(Screenshot grounding data)
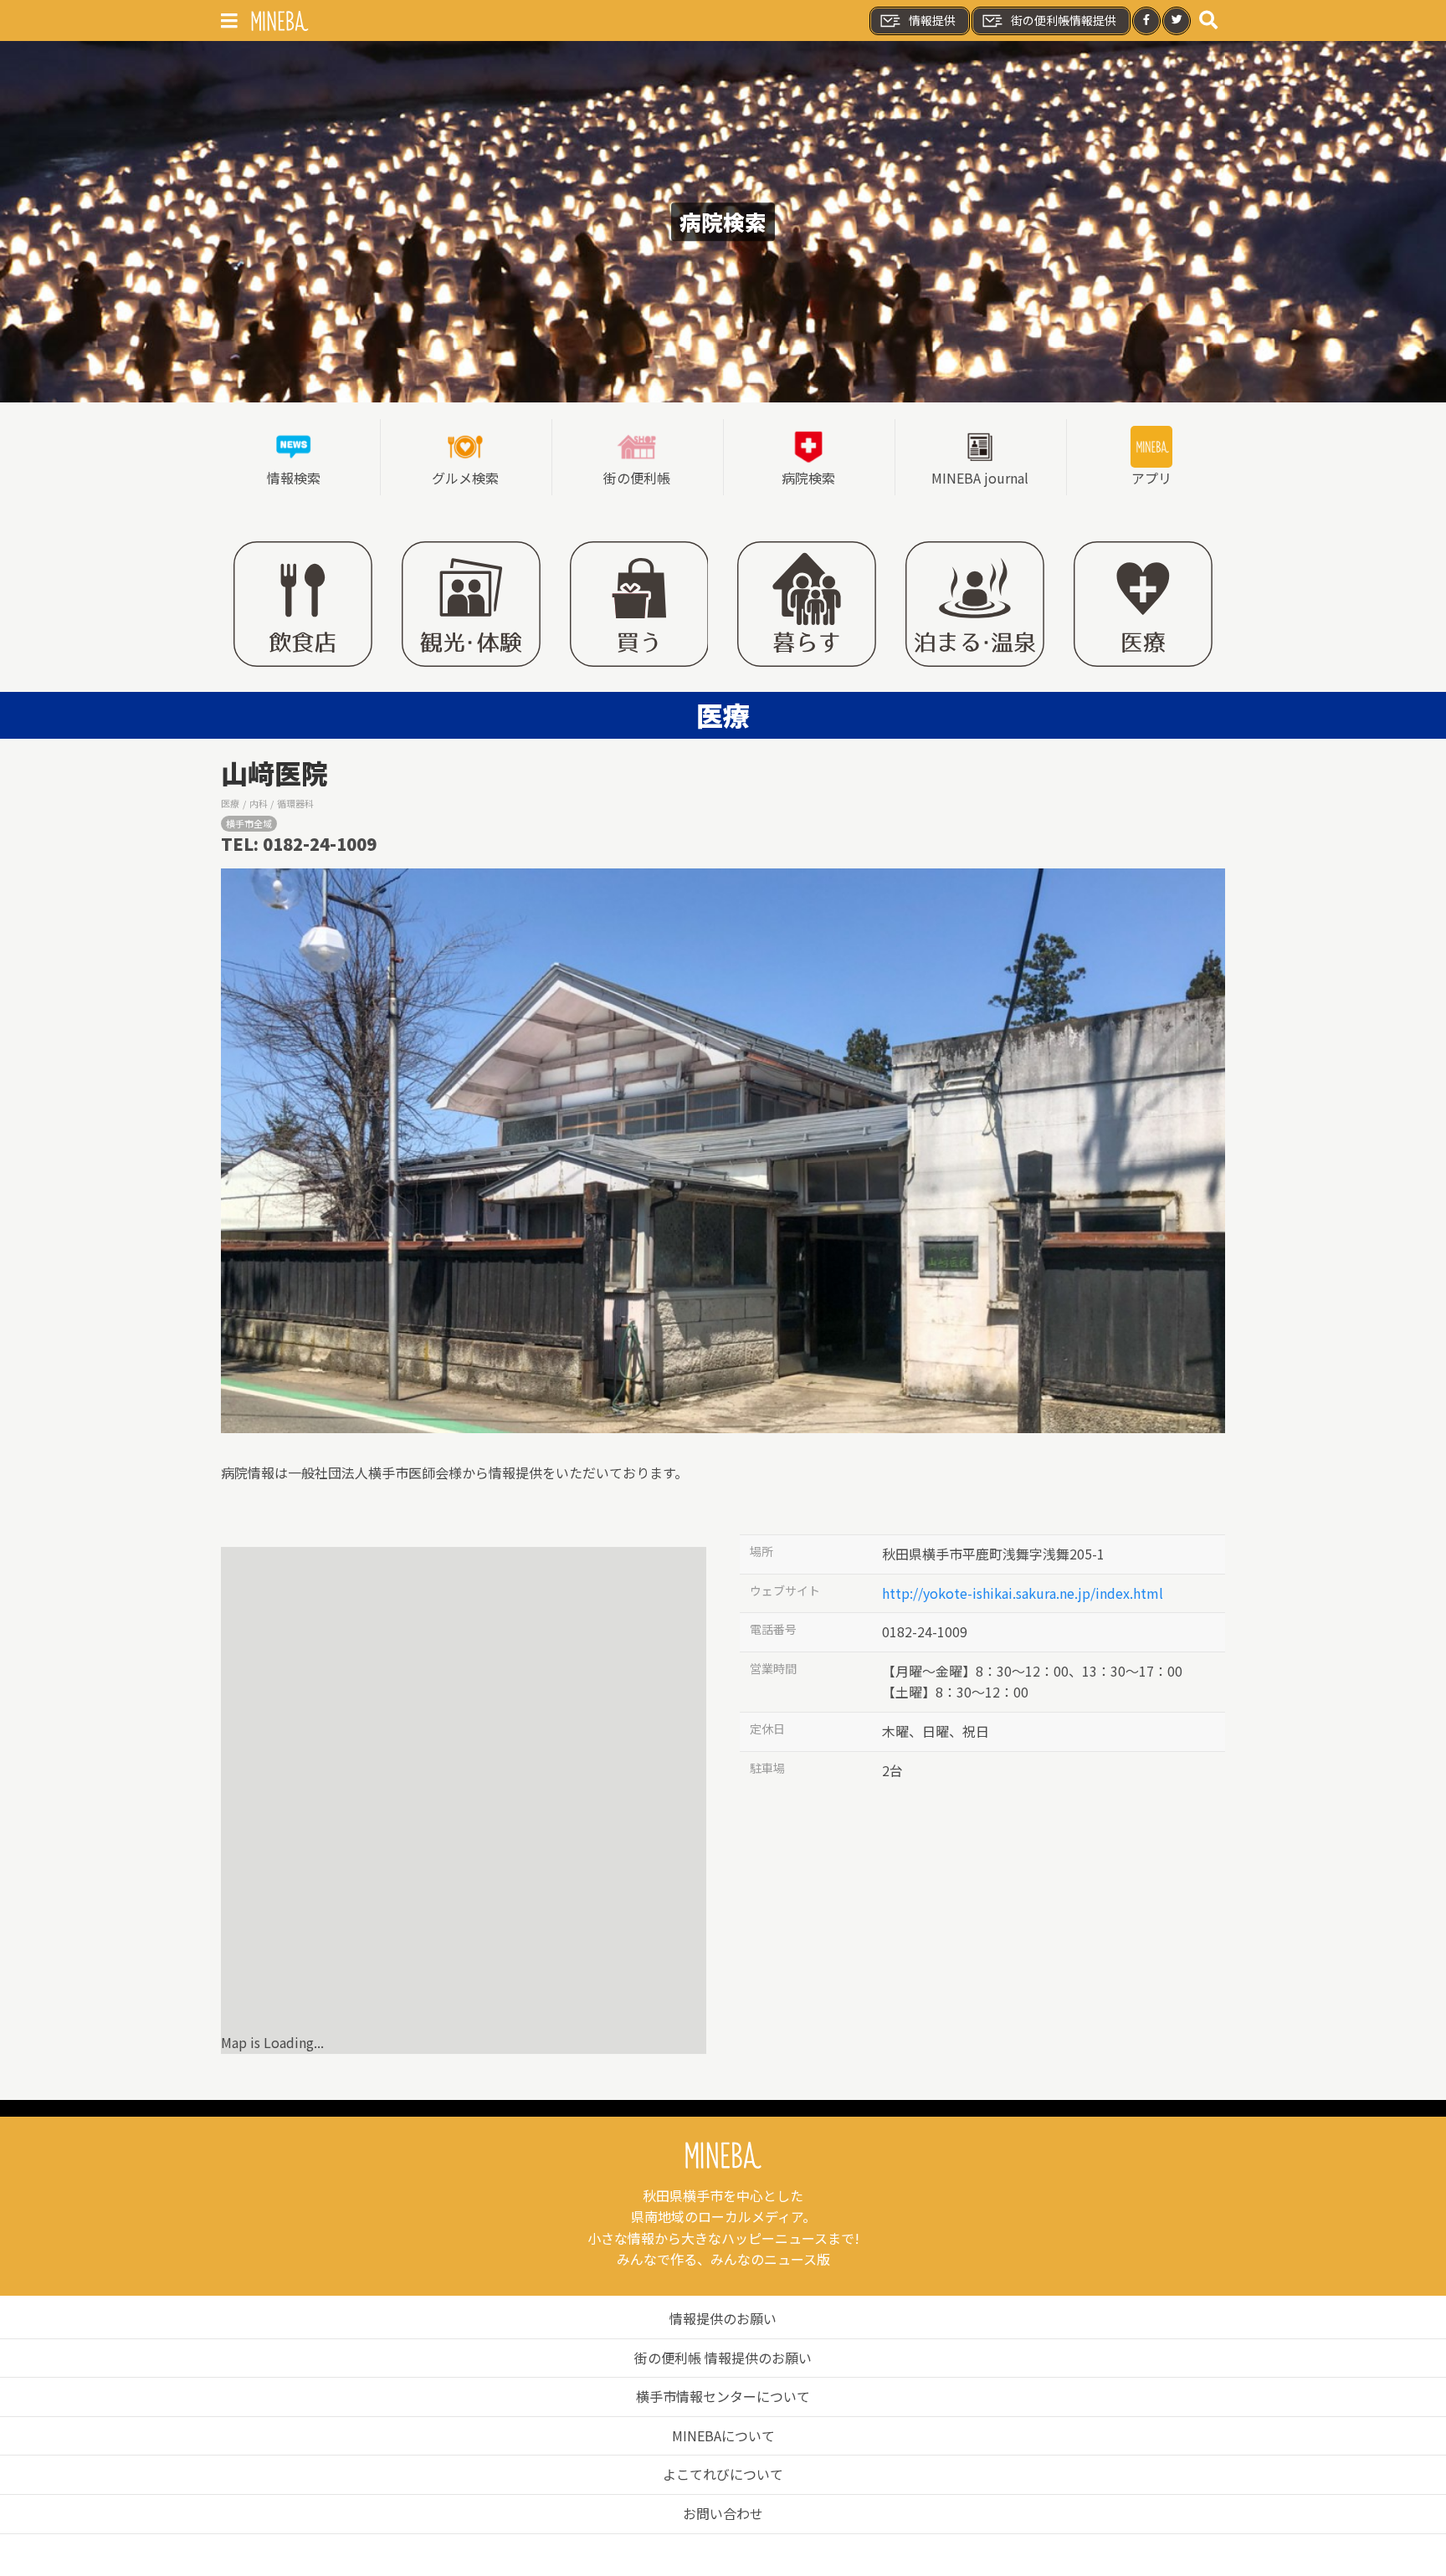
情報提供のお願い (723, 2318)
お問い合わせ (723, 2513)
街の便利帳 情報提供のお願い (723, 2358)
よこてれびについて (723, 2474)
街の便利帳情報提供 (1063, 20)
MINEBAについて (723, 2435)
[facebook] (1146, 20)
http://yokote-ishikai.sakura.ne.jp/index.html (1022, 1593)
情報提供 (932, 20)
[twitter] (1176, 20)
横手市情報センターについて (723, 2396)
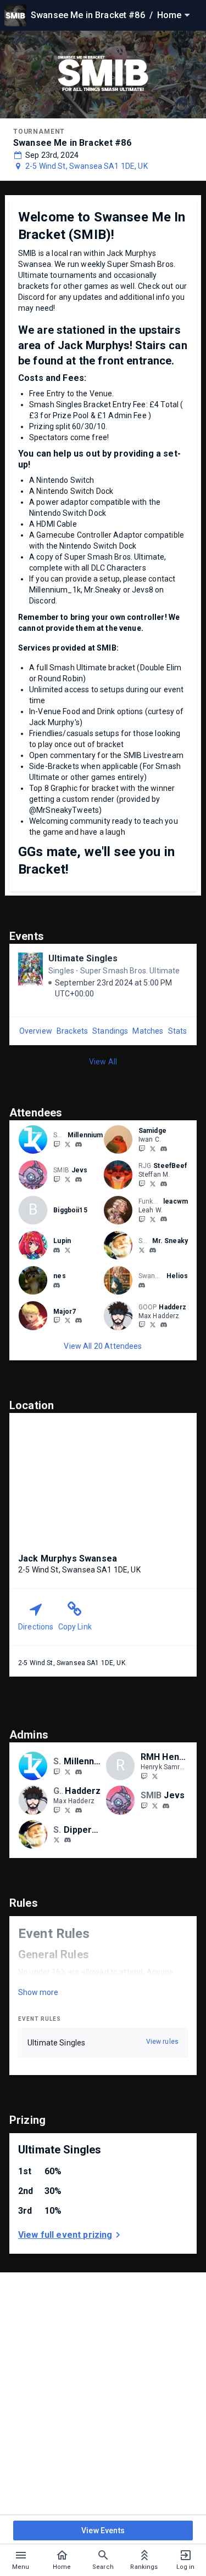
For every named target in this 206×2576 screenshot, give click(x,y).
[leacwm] (141, 1219)
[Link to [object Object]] (35, 1139)
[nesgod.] (56, 1285)
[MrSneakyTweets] (141, 1249)
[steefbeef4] (163, 1184)
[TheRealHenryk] (155, 1775)
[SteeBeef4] (141, 1183)
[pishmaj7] (78, 1321)
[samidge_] (141, 1148)
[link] (78, 1143)
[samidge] (163, 1149)
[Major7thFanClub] (67, 1320)
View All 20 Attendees (103, 1346)
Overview (35, 1031)
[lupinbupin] (56, 1250)
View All (103, 1061)
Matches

TASK STATEMENT: All lines from the one with "[SteeBeef4] (141, 1183)" through the end of the records need to be copied exactly, and no other lines.

ANSWER TO THE EXERCISE:
[SteeBeef4] (141, 1183)
[pishmaj7] (78, 1321)
[samidge_] (141, 1148)
[link] (78, 1143)
[samidge] (163, 1149)
[Major7thFanClub] (67, 1320)
View All 20 Attendees (103, 1346)
Overview (35, 1031)
[lupinbupin] (56, 1250)
View All (103, 1061)
Matches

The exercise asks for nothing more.